Le faccette articolari

Ogni vertebra é in rapporto con quella superiore e inferiore in tre punti: il disco intervertebrale davanti e due faccette o articalazioni zigo-apofisarie dietro (una per ciascunlato). Diverse sono le cause di infiammazione delle faccette articolari, dall’ernia discale ai crolli vertebrali, dalla scoliosi e/o rotoscoliosi, alle diverse forme di degenerazione osteoartritico.

Tale cause provocano un mutamento di natura meccanica che a sua volta genera un dolore cronico alla schiena esacerbato nei movimenti di flessione e di rotazione.

La diagnosi é clinica e si basa sulla descrizione del dolore evocato tramite manovre di stimolazione, ovvero facendo praticare al paziente sia in modo passivo che in modo attivo dei movimenti che vadano a mettere in moto le faccette stesse.
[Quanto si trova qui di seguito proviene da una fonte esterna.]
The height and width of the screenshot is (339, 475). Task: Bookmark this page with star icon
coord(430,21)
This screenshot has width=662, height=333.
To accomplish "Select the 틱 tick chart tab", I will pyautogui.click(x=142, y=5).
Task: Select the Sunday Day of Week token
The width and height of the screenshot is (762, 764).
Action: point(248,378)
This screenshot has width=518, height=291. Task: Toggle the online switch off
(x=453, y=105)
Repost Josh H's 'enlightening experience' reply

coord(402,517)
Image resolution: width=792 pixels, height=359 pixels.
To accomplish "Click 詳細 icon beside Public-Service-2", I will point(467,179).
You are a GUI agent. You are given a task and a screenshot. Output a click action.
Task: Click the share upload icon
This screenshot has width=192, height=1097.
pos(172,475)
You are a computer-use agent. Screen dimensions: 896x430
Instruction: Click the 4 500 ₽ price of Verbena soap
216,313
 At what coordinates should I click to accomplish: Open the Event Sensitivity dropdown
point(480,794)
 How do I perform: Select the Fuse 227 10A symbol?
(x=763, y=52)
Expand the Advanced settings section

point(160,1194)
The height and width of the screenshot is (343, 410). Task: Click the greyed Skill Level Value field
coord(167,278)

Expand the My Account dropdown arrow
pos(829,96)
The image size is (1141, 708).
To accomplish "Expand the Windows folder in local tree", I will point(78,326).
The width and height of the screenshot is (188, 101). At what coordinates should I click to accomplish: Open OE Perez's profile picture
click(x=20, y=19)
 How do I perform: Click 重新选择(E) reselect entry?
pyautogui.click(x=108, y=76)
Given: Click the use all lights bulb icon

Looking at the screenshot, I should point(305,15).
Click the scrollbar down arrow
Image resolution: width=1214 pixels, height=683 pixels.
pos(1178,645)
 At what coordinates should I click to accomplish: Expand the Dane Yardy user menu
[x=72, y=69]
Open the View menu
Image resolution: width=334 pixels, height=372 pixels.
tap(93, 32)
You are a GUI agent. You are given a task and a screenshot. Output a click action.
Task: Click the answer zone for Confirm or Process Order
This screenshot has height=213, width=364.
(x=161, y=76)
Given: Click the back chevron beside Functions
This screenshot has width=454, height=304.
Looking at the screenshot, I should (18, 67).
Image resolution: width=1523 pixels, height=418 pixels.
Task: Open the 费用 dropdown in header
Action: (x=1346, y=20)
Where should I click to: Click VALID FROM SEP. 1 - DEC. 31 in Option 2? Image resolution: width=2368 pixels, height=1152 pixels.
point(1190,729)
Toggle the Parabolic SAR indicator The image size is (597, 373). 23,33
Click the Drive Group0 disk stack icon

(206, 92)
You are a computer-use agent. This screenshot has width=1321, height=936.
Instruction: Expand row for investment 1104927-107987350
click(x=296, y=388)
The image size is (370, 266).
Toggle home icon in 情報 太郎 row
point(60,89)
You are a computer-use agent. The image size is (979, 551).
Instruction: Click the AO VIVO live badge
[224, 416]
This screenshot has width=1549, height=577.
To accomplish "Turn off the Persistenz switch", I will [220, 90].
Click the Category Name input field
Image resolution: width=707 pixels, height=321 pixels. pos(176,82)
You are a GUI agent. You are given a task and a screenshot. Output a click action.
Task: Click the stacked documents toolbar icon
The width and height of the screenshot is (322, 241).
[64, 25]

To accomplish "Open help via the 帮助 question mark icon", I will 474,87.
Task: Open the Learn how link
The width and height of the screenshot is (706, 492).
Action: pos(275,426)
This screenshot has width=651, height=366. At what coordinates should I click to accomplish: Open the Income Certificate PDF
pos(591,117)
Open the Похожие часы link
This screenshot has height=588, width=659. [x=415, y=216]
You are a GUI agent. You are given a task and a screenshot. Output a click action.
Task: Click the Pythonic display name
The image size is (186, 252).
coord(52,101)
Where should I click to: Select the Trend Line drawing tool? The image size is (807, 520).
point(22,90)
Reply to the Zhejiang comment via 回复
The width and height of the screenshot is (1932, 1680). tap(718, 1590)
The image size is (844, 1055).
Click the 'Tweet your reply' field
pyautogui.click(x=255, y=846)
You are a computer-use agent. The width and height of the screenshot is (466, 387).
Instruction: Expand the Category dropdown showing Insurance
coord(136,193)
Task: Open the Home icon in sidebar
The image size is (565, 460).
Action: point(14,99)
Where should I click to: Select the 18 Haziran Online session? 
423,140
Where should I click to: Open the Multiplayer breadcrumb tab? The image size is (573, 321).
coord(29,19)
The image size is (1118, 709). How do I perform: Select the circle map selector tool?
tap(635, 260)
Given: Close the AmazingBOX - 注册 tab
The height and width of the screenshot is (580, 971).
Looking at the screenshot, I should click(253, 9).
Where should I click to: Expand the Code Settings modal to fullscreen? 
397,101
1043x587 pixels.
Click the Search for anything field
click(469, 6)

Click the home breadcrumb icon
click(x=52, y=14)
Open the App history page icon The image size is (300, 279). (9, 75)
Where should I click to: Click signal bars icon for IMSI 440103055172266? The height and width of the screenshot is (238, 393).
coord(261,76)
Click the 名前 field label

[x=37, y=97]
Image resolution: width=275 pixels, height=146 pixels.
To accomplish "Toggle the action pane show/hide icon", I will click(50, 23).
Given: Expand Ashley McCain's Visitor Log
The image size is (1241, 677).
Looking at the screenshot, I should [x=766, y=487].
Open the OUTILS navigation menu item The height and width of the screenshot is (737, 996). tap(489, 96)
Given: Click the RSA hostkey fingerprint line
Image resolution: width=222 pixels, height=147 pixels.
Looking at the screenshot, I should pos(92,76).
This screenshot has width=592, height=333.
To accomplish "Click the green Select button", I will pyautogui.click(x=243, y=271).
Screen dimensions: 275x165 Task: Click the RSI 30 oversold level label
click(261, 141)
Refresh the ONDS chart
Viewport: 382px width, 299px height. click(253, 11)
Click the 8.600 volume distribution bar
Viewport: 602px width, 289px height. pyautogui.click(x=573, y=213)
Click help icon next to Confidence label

Gli esami radiologici hanno un ruolo marginale in quanto permettono prevalentemente di escludere altre cause di dolore lombare, ma non di fare diagnosi.

Il dolore si riferisce:

– in sede lombare, profondo, spesso prevalente da un lato;

– all’inguine, all coscia, alla natica e alla cresta iliaca;

– alla digito pressione delle faccette stesse;

– con il movimento di estensione della colonna;

– alla rotazione del tronco verso il lato affetto;

– dopo prolungata stazione eretta e posizione seduta;

– con miglioramento dopo il riposo a letto;

– con assenza di deficit neurologici degli arti inferiori.

COME SI CURA

– Infiltrazione faccette articolari tac guidata.

Quando la terapia medica tradizionale risulta essere inefficace é possibile effettuare delle infiltrazioni sotto guida tac, a bassissima incidenza di complicanze.

Si praticano relativamente lontano dal disco intervertebrale, dal midollo spinale, dalle radici nervose e dai vasi.

– Infiltrazioni con anesteci locali e steroidi.

– Denervazione delle faccette con radiofrequenza.

La tecnica interventistica mini invasiva di prima scelta (gold standard) nel trattamento delle faccette articolari resistente alla precedente tecnica infiltrativa. Si effettua sempre sotto guida tac.